Step S104, resolves the data that crawl in webpage, to obtain as the data of differentiating foundation.

In the content of pages being formed by html tag of server from crawling, extract the data that malicious messages detects engine needs in the time that malicious messages is screened, any one that specifically can give an example as follows or combination in any, for example: can be JS or page title or the Item Information etc. of carrying out, or the DOM that the structure page forms or BOM tree, or the hyperlink of analyzing web page message redirect.

Step S106, according to the data of the conduct discriminating foundation of obtaining, the message in identification webpage is malicious messages.Server is differentiated the data of foundation according to the conduct of obtaining, carry out the machine recognition technology such as text participle, text similarity coupling, keyword filtration, specifically can also be by the JS script in the V8 Dynamic Execution page, the message linkage extracting in the script file of changing page dom tree carries out synthetic determination; Meanwhile, in order to tackle the Information Hiding Techniques that whole message page is exactly a pictures, in the embodiment of the present invention, also add the technology such as message page snapshot, picture analogies degree, picture recognition, prevented that malicious messages from walking around malicious messages and detecting the detection of engine.

For example: server is using the message hyperlink of redirect as input, the content of the page that the message linkage that utilizes webkit kernel to obtain input points to, generate by page rendering the message effect picture that the page is corresponding, carry out machine recognition to generating message effect picture corresponding to the page, extract the word and the object that in picture, occur, compare with the content in malicious messages picture library, Word message is judged the page by the method for discrimination of the machine learning such as key word, and whether the output page is the malicious messages page.

Or the seed page pictures that the final page pictures in browser display generating and current malicious messages are detected to the malicious messages of engine collection carries out similar mating, the picture that hits similarity is directly judged to be malicious messages.

Or page word content carries out participle, obtain the semantic information of page Word message.

Or the page word content that parsing is obtained carries out mating of similarity, output matching result with the word content of collecting the malicious messages obtaining.

Or, utilize and resolve the message page word content obtaining, by the method for discrimination of the machine learning such as Bayes classifier, keyword model, decision tree, whether the page is belonged to message content and judge.

Further, step S108, tackles the malicious messages identifying.

A kind of malicious messages cloud detection method of optic that the embodiment of the present invention provides, server can crawl the data in webpage from the web page address obtaining, and can resolve data in the webpage crawling, to obtain as the data of differentiating foundation, the message finally identifying in this webpage is malicious messages and it is tackled.Server can, completely in the situation that not needing manual analysis to participate in, be analyzed and malicious messages is tackled message in webpage, has improved the processing speed of server to message.

Embodiment bis-

The embodiment of the present invention provides a kind of malicious messages cloud detection method of optic, the method is similar to embodiment mono-, is all the inventive concept based on identical, difference, the scheme that message in a kind of concrete identification URL is malicious messages is described in the present embodiment, has been convenient to understand.As shown in Figure 2, the method comprises:

Step S200, receives the web page address (can be specifically to receive URL) that needs discriminating;

Step S202, is distributed to reptile module corresponding in server according to the right of priority of web page address by web page address.In server, can comprise multiple reptile modules, each reptile module can be independently to the data in webpage.
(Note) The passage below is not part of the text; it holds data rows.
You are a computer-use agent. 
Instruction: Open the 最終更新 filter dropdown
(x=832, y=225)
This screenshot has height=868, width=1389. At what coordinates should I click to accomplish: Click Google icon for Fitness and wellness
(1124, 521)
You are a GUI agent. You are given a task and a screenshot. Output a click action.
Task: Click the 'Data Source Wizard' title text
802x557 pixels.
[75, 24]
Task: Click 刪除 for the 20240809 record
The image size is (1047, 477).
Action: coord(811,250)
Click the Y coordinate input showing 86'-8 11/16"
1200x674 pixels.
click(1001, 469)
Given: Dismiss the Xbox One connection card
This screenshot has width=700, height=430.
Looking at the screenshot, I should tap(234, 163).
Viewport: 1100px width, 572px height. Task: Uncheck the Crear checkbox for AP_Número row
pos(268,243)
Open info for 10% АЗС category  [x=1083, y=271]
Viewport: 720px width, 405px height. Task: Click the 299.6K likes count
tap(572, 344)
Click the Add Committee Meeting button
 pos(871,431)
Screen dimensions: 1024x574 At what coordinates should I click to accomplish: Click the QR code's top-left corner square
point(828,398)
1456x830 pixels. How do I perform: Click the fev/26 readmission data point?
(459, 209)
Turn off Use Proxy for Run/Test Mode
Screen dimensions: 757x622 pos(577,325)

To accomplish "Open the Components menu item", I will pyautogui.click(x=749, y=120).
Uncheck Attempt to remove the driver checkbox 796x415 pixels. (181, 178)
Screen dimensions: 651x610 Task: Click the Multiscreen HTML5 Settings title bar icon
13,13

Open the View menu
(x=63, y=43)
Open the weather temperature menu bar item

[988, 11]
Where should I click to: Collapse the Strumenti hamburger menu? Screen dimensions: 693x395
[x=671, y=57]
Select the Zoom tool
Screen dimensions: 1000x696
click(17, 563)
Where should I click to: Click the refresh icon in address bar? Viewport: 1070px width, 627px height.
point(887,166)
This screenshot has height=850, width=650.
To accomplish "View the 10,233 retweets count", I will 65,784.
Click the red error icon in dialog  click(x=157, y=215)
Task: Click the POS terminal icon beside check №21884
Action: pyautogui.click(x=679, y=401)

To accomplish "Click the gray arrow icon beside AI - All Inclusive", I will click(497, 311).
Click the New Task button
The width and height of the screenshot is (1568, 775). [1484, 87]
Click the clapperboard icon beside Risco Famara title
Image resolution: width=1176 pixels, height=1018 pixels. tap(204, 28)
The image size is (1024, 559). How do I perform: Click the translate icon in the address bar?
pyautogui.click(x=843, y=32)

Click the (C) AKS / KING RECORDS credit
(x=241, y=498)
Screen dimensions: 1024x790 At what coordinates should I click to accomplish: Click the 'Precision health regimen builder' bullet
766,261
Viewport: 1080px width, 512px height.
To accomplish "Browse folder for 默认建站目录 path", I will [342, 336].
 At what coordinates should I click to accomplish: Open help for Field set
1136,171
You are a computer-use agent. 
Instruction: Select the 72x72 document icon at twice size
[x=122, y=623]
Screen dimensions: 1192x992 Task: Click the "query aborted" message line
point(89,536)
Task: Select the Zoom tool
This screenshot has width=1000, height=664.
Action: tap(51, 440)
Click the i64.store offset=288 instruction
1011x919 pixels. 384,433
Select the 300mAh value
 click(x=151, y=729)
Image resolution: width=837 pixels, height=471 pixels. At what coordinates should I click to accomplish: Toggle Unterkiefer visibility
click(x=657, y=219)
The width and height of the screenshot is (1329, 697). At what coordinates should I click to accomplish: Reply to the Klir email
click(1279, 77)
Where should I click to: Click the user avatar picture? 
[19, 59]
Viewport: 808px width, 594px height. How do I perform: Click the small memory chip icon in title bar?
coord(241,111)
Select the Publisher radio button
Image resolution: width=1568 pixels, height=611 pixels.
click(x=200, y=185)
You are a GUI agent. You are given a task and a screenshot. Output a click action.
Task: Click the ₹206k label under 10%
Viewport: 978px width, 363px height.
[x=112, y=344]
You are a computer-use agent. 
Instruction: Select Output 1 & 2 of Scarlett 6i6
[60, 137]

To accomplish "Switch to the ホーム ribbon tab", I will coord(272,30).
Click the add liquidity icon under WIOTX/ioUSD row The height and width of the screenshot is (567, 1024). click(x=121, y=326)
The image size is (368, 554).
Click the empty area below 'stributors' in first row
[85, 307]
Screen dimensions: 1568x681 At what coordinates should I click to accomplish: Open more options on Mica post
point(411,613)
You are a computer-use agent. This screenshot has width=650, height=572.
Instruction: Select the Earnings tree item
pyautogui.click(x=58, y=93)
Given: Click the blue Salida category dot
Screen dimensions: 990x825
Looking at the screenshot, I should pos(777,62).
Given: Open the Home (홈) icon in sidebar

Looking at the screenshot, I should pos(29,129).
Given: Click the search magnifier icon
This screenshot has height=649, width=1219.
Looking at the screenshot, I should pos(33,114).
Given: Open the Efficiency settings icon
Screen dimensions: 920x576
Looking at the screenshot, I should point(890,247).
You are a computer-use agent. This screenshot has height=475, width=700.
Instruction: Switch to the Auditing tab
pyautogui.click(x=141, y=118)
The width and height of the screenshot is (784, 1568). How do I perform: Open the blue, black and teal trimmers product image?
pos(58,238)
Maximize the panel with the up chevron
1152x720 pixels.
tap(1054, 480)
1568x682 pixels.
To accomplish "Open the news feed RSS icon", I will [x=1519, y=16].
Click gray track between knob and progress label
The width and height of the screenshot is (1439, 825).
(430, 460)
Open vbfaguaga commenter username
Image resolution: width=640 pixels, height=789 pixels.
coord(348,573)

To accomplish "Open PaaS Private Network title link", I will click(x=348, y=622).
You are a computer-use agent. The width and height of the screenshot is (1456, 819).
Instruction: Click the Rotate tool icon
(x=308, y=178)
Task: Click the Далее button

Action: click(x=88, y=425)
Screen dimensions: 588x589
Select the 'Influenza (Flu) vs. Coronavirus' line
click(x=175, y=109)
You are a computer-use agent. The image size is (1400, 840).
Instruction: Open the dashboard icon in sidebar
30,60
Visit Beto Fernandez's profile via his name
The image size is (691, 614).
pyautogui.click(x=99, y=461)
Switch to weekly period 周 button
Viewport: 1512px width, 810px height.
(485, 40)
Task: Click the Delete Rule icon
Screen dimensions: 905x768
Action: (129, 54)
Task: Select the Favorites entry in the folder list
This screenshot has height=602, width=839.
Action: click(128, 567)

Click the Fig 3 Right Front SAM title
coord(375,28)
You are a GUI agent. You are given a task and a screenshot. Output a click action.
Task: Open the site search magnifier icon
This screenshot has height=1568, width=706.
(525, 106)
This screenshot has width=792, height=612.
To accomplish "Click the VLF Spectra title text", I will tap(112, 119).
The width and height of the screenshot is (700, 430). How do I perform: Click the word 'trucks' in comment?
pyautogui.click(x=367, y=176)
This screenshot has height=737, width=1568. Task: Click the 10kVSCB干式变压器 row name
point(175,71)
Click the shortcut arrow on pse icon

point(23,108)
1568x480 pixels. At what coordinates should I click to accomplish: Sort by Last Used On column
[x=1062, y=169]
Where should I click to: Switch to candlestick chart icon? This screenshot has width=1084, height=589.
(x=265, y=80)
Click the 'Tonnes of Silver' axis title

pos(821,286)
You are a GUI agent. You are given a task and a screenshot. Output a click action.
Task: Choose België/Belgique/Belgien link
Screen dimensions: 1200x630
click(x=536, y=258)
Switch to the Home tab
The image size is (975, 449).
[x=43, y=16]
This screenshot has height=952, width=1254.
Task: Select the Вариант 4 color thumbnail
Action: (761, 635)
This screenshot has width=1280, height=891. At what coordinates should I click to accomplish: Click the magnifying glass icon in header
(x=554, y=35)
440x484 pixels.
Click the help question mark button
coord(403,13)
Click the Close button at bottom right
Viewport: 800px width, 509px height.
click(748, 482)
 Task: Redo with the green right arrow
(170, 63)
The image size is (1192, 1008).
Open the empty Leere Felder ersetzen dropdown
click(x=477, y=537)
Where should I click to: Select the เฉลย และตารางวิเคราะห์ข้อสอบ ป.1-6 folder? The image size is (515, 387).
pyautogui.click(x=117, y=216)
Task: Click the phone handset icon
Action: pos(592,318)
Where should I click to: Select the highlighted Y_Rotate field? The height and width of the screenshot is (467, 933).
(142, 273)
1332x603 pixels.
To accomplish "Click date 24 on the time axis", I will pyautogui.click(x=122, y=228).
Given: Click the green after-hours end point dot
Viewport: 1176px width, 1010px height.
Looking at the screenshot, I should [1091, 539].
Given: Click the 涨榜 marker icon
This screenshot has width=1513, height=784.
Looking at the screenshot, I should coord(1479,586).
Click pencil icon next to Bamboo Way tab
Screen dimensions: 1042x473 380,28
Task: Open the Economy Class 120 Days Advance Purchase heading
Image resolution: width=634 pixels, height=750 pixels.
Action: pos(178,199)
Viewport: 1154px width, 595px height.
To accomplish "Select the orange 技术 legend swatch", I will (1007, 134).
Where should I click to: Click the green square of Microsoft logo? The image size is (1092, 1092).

Step S204, the reptile module in server is according to the data that crawl in web page address in webpage.Wherein, data in the webpage crawling at least can comprise: HTML (Hypertext Markup Language) (HTML, Hypertext Markup Language), client script language (CSSL, Clent-Side Scripting Language), DOM Document Object Model (DOM, Document Object Model), CSS (cascading style sheet) list (CSS, Cascading Style Sheets) wherein any one, or combination in any.

Step S206, by the data that crawl in webpage are resolved, obtains the hyperlink of message in webpage, obtains the content of the page of message linkage sensing, generates by page rendering the message effect picture that the page is corresponding;

Step S208, identifies generating message effect picture corresponding to the page, specifically comprises: extract the word or the object that in message effect picture, occur, compare with the content in malicious messages picture library, identify as malicious messages.Wherein, specifically can judge the page by the method for discrimination of the machine learning such as key word the word extracting in picture, for example: the differentiation of the method by bayes classification method, keyword model, decision tree, whether the page is belonged to message content and judge, whether the output page is the malicious messages page.

Step S210, tackles the malicious messages identifying.

A kind of malicious messages cloud detection method of optic that the embodiment of the present invention provides, server can crawl the data in webpage from the web page address obtaining, and the data that crawl in webpage are resolved, to obtain the hyperlink of message in webpage, obtain the content of the page of message linkage sensing, generate by page rendering the message effect picture that the page is corresponding, the message finally identifying in this webpage is malicious messages and it is tackled.Server can, completely in the situation that not needing manual analysis to participate in, be analyzed and malicious messages is tackled message in webpage, has improved the processing speed of server to message.

Embodiment tri-

The embodiment of the present invention provides a kind of malicious messages cloud detection method of optic, and the method is similar to embodiment mono-, two, is all the inventive concept based on identical, and difference has illustrated the scheme that the message in another kind of concrete identification URL is malicious messages in the present embodiment.As shown in Figure 3, the method comprises:

Step S300, receives the web page address (can be specifically to receive URL) that needs discriminating;

Step S302, is distributed to reptile module corresponding in server according to the right of priority of web page address by web page address.In server, can comprise multiple reptile modules, each reptile module can be independently to the data in webpage.

Step S304, the reptile module in server is according to the data that crawl in web page address in webpage.Wherein, data in the webpage crawling at least can comprise: HTML (Hypertext Markup Language) (HTML, Hypertext Markup Language), client script language (CSSL, Clent-Side Scripting Language), DOM Document Object Model (DOM, Document Object Model), CSS (cascading style sheet) list (CSS, Cascading Style Sheets) wherein any one, or combination in any.

Step S306, by the data that crawl in webpage are resolved, to obtain the page pictures showing in browser, this page pictures is carried out to mating of similarity with the seed page pictures of pre-stored malicious messages, the picture that hits similarity is judged to be malicious messages.

Step S308, tackles being judged to be malicious messages.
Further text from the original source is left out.